- [WORK TASK]:
Of the lines below, count those containing the word "will". Reply with the number alone.

ENTRIES SHOWN: Begin

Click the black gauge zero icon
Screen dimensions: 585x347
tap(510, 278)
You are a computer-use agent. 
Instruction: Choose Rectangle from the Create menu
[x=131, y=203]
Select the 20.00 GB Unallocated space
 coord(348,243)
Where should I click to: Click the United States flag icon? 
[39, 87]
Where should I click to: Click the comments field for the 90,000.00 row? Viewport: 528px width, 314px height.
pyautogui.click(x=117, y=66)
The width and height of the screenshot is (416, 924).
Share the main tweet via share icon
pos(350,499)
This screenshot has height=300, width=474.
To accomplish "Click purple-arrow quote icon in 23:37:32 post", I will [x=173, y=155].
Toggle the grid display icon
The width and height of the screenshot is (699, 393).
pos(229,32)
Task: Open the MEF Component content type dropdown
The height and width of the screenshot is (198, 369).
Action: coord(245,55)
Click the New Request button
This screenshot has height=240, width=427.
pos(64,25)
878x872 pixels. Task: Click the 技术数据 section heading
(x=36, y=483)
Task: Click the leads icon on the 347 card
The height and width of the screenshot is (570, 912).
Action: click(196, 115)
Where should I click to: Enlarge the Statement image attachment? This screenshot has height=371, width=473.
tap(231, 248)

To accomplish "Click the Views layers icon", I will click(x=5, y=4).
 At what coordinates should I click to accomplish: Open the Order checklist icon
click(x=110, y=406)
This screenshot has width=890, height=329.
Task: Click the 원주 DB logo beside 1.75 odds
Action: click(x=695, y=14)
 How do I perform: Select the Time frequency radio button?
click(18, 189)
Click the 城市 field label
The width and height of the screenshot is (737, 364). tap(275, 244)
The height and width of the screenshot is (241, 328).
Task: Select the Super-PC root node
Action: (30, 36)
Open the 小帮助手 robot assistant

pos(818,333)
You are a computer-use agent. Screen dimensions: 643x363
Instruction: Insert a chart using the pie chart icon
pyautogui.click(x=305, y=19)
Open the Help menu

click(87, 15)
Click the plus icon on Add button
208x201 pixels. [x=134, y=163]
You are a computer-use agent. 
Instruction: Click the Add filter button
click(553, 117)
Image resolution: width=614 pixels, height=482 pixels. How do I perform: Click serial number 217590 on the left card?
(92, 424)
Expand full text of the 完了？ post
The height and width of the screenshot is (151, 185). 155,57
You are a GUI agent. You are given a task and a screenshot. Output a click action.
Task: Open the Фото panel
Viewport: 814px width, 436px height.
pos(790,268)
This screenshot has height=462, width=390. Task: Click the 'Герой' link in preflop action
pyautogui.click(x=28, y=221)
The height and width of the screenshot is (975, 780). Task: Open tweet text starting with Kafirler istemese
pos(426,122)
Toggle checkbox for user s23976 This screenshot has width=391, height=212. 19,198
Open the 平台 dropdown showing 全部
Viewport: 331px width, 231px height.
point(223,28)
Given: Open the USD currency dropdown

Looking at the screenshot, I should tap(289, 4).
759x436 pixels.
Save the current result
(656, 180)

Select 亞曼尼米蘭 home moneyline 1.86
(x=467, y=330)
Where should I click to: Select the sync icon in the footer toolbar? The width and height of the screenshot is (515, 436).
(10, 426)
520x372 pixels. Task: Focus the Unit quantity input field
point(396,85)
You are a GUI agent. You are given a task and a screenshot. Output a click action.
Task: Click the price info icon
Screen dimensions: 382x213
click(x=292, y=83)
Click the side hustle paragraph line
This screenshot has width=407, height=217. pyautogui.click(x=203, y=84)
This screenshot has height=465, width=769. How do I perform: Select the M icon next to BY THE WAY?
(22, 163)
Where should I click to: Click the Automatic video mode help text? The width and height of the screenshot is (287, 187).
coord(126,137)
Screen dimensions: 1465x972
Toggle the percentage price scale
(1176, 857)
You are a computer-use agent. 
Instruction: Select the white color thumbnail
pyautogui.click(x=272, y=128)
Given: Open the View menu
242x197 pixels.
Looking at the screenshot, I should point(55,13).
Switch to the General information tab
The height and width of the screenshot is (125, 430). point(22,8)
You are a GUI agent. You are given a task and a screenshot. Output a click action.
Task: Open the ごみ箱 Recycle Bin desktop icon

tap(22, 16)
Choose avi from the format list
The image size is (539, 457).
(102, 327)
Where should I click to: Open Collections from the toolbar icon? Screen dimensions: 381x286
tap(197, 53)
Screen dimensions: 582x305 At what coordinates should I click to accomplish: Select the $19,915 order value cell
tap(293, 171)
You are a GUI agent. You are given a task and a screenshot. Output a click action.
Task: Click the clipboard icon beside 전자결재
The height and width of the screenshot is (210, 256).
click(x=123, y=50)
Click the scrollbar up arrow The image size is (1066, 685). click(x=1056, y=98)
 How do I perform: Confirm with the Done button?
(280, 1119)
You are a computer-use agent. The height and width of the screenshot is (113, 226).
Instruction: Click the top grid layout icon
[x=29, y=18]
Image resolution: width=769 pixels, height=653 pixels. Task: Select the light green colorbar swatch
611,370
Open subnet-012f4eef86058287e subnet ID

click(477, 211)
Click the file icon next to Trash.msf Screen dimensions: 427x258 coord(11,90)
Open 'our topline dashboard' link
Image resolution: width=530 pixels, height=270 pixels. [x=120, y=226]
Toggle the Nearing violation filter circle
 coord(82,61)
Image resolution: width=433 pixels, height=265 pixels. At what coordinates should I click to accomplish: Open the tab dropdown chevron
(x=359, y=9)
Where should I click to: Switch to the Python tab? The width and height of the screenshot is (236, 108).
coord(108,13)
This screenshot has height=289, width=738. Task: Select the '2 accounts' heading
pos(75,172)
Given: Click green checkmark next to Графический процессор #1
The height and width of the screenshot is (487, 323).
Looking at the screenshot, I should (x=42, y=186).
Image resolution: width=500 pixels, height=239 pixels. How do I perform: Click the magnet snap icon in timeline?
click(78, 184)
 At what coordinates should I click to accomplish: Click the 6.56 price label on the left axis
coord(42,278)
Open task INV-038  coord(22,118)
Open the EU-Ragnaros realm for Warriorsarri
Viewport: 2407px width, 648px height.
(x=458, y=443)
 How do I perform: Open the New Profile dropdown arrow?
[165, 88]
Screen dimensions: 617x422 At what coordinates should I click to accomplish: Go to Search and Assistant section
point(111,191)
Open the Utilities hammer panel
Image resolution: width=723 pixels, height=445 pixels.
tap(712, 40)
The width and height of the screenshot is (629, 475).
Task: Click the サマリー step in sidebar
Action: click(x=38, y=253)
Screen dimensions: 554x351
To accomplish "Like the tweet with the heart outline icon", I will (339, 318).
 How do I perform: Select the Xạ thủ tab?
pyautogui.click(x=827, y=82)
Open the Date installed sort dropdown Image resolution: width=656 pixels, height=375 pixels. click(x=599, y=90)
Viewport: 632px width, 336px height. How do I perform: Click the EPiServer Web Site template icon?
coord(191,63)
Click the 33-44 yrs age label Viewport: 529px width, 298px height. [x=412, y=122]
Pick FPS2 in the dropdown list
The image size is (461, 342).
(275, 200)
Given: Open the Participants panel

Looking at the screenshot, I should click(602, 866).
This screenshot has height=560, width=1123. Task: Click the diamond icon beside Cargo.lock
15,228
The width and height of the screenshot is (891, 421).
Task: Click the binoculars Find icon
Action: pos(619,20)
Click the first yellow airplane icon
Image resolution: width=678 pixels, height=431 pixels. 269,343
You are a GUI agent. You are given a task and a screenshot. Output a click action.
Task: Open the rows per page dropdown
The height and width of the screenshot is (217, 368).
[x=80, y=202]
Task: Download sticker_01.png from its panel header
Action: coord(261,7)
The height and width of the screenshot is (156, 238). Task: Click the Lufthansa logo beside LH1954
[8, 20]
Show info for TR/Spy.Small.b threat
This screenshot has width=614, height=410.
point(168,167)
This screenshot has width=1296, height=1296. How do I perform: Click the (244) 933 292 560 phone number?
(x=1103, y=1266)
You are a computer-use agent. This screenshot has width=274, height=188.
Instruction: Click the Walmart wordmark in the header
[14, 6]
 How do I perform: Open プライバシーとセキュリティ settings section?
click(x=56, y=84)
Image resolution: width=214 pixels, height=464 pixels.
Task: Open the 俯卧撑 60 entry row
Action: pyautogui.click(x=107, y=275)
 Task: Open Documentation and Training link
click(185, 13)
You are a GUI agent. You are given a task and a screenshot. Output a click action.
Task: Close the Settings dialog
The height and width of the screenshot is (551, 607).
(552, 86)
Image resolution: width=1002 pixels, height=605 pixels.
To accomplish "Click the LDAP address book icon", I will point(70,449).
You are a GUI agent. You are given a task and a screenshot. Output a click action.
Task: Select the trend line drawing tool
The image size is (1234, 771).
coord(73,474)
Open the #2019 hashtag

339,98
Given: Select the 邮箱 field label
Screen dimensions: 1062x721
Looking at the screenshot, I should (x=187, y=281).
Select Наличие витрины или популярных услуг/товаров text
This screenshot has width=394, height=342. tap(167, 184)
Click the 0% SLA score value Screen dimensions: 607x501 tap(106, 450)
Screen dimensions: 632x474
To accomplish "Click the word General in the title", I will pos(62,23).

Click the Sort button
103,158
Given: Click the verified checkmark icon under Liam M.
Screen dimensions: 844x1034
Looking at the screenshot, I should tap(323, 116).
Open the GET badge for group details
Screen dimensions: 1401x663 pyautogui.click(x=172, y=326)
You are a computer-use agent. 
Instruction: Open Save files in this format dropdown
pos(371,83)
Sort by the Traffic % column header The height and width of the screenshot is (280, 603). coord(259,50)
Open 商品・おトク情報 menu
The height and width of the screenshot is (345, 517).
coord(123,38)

ENTRIES SHOWN: End

- [SOLUTION FOR THIS PROBLEM]:
5